In that part of the questionnaire dealing with assets, Mr. Jones said he owned a business (Sub S Corporation) with a value of about $5 million in his own name, all voting stock. Limiting my brief comment here to the business alone for an important point to be made later, we made some typical recommendations, like using voting stock and non-voting stock and giving away the non-voting stock with discounts, of course, to trusts for his children and the like. In view, by the way, of laws in existence today (but probably not then), we would pay close attention to the premium issues with his retained voting stock, even if he did not have control of the voting stock (see the Simplot case).
I did not even question the $5 million value revealed on the data sheet by the client. I did not see business financials other than those which reflected the $5 million value. The bomb dropped when he died about two years later.
The Internal Revenue Service agent placed on my desk during the audit of the client’s estate an Offering Circular prepared and issued by my client (but never shared with me), contemporaneously with the planning we did for his business (in addition to extensive other planning as well), which requested $50 million for his company. That is, the company that he told me was worth $5 million. I planned his estate accordingly.

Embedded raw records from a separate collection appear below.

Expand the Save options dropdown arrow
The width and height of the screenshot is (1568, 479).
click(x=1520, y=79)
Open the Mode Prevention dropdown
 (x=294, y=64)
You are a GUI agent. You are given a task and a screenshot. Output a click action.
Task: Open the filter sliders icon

The agent finally settled on a value for federal estate tax purposes of roughly $38 million for the company, leading to liquidity problems and distortion of all other planning. Because of large additional wealth in the estate, installment payment of his taxes related to his business was inapplicable because his estate did not meet the required tests.
What does this tell us about hidden dangers in gathering estate planning data? Answer — a lot! The family was very upset with the audit results, notwithstanding the incorrect information furnished to us on value. I will not speak about that ugly side of the story.

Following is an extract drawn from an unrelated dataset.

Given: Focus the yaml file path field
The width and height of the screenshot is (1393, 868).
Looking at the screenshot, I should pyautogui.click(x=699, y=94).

Our data sheets now (and I hope after reading this column, yours as well), require that the client sign the data sheet at the end, and verify that the information is correct.
We further state in bold letters:
"The information you have furnished will be relied upon by us in making recommendations for the revision of your estate plan (financial plan, if relevant), and if the information given is either incorrect or incomplete, our recommendations may be inappropriate, or worse, harmful. We, therefore, rely upon you, as we must, to take the necessary time and diligence to place into our hands data which can and will be used by us with competence in helping you meet your objectives. We obviously cannot be responsible for recommendations made or conclusions reached which later prove to be erroneous because of incorrect or incomplete data."
Use the language you prefer, but the adoption of the principle is the key.
It has always been and remains the purpose of this column not just to entertain (Wit), and offer insight and information (Wisdom, but to protect all estate planning professionals who turn to this column from malpractice or ethical claims, or just the inconvenience or difficulties which can develop with clients under the most innocent of circumstances, like gathering data for estate or financial planning. I do not think there is a trust officer, private banker, insurance agent, broker, accountant, attorney, financial planner, or investment advisor who does not gather data before giving advice, and the wisdom contained herein of certain protective measures in the process will serve each of us well, without offending the client or customer.
The logic to the client or customer should be compelling (the computer analogy) "junk-in — junk-out". The message is obvious. Dispense with the "Naked Data Form", which furnishes information without verification and/or certification. These steps are taken to protect you, and just as important, better serve your client or customer. Any estate planning professional (not just attorneys), assumes this hidden risk if he or she doesn’t heed the precautions stated, or their equivalent, like a gentle letter containing the same theme.